─── INFORMATION SHOWN ───

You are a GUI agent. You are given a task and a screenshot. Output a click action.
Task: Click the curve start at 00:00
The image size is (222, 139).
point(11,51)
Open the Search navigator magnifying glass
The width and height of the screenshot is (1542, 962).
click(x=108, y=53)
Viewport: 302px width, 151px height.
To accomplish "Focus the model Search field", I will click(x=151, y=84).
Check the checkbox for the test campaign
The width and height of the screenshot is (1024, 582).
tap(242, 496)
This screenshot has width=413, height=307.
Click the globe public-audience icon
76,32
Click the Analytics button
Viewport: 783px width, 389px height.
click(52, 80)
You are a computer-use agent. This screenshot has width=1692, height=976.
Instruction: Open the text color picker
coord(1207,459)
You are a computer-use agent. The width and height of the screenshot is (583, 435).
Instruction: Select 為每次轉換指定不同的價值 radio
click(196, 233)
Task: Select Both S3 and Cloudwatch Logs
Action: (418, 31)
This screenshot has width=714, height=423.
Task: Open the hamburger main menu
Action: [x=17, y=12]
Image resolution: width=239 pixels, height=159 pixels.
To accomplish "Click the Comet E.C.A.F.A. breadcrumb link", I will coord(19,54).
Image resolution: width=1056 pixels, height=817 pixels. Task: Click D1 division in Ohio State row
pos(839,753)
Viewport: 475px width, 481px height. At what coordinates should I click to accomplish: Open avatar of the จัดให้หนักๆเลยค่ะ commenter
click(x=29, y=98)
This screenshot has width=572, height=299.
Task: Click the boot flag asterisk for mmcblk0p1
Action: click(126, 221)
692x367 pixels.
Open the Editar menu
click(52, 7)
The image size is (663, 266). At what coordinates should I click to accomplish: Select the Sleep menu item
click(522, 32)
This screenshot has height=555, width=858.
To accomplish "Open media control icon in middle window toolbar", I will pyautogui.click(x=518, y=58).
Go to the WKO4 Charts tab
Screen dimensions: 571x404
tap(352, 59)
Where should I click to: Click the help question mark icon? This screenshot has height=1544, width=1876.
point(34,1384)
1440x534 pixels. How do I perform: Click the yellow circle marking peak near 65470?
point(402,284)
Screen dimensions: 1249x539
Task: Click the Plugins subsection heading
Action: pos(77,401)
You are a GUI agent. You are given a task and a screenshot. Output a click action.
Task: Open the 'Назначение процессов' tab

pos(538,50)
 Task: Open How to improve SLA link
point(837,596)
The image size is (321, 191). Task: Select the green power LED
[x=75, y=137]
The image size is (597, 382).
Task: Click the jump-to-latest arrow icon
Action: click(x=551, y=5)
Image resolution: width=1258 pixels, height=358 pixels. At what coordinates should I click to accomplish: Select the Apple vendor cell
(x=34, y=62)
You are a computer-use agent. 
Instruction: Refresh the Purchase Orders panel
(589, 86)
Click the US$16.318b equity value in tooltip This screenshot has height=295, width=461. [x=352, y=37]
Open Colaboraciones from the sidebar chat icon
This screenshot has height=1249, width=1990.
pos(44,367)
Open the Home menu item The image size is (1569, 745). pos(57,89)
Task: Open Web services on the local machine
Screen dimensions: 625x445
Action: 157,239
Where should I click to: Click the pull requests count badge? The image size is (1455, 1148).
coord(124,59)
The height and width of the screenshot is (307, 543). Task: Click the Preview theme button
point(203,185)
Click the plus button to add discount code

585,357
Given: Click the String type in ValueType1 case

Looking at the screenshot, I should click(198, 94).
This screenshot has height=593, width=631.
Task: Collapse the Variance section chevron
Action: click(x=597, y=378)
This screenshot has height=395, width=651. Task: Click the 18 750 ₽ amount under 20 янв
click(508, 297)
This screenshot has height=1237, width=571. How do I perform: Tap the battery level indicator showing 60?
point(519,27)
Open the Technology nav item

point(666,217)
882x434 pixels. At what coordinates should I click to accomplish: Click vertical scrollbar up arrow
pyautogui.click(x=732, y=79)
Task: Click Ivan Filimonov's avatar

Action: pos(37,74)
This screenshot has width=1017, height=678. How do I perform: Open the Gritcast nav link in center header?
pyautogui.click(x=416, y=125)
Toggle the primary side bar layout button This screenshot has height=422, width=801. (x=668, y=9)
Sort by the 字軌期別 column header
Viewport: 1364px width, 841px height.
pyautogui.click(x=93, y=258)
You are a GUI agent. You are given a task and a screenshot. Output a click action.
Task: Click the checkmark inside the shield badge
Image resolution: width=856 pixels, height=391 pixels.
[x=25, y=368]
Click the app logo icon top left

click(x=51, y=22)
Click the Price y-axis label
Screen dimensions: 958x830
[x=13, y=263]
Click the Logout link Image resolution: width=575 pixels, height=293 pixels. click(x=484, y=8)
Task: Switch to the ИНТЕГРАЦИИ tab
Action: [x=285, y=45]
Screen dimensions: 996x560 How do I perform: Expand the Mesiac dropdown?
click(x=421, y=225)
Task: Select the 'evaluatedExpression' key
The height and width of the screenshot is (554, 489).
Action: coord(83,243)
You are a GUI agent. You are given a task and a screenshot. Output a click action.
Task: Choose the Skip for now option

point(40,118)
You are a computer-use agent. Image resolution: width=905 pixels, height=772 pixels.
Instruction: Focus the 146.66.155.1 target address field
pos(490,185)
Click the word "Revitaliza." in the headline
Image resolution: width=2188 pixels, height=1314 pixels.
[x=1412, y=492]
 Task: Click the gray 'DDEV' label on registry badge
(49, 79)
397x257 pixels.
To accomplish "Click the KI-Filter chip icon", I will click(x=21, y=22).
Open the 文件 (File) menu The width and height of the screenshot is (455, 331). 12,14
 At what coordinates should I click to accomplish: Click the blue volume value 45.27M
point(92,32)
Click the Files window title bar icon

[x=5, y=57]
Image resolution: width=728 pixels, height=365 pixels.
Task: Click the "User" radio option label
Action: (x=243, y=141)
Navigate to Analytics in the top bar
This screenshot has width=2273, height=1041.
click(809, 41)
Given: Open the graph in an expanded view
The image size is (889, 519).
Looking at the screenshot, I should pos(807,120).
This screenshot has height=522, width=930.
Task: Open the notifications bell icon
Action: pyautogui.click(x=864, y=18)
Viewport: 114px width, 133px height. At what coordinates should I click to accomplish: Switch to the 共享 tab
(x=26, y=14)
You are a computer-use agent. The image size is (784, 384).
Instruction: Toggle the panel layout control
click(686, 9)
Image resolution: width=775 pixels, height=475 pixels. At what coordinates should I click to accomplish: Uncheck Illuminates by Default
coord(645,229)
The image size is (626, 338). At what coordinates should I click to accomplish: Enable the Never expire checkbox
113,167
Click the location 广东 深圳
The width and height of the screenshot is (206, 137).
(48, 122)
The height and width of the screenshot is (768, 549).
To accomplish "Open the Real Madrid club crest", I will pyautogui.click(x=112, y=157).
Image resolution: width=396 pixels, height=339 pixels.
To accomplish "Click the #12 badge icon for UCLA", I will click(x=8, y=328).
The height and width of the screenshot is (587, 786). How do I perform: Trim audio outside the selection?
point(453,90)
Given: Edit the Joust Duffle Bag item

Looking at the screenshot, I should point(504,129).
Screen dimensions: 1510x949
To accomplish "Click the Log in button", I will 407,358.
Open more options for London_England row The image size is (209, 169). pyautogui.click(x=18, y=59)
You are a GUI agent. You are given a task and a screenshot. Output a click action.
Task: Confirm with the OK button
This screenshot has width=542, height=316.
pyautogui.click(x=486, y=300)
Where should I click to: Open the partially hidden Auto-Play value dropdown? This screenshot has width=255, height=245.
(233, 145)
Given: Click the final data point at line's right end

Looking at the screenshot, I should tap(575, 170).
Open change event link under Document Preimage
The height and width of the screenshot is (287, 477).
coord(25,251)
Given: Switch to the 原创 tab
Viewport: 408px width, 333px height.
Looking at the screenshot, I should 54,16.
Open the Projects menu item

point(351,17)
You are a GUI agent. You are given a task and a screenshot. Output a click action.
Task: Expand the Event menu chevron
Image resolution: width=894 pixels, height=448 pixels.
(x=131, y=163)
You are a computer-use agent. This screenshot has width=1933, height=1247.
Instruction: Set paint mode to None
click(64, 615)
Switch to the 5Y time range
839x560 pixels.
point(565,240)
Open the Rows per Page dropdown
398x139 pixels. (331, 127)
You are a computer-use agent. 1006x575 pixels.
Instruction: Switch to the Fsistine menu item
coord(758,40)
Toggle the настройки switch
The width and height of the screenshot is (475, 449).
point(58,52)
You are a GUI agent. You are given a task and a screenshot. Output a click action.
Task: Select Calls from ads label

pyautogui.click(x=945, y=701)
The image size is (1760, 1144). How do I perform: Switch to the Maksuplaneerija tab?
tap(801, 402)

───

DIRECTIVE -
Repeat the lines from the line with "You are a computer-use agent. The image" to the line with "point(351,17)", both included, without changing anything.

SOLUTION FOR THIS PROBLEM -
You are a computer-use agent. The image size is (784, 384).
Instruction: Toggle the panel layout control
click(686, 9)
Image resolution: width=775 pixels, height=475 pixels. At what coordinates should I click to accomplish: Uncheck Illuminates by Default
coord(645,229)
The image size is (626, 338). At what coordinates should I click to accomplish: Enable the Never expire checkbox
113,167
Click the location 广东 深圳
The width and height of the screenshot is (206, 137).
(48, 122)
The height and width of the screenshot is (768, 549).
To accomplish "Open the Real Madrid club crest", I will pyautogui.click(x=112, y=157).
Image resolution: width=396 pixels, height=339 pixels.
To accomplish "Click the #12 badge icon for UCLA", I will click(x=8, y=328).
The height and width of the screenshot is (587, 786). How do I perform: Trim audio outside the selection?
point(453,90)
Given: Edit the Joust Duffle Bag item

Looking at the screenshot, I should point(504,129).
Screen dimensions: 1510x949
To accomplish "Click the Log in button", I will 407,358.
Open more options for London_England row The image size is (209, 169). pyautogui.click(x=18, y=59)
You are a GUI agent. You are given a task and a screenshot. Output a click action.
Task: Confirm with the OK button
This screenshot has width=542, height=316.
pyautogui.click(x=486, y=300)
Where should I click to: Open the partially hidden Auto-Play value dropdown? This screenshot has width=255, height=245.
(233, 145)
Given: Click the final data point at line's right end

Looking at the screenshot, I should tap(575, 170).
Open change event link under Document Preimage
The height and width of the screenshot is (287, 477).
coord(25,251)
Given: Switch to the 原创 tab
Viewport: 408px width, 333px height.
Looking at the screenshot, I should 54,16.
Open the Projects menu item

point(351,17)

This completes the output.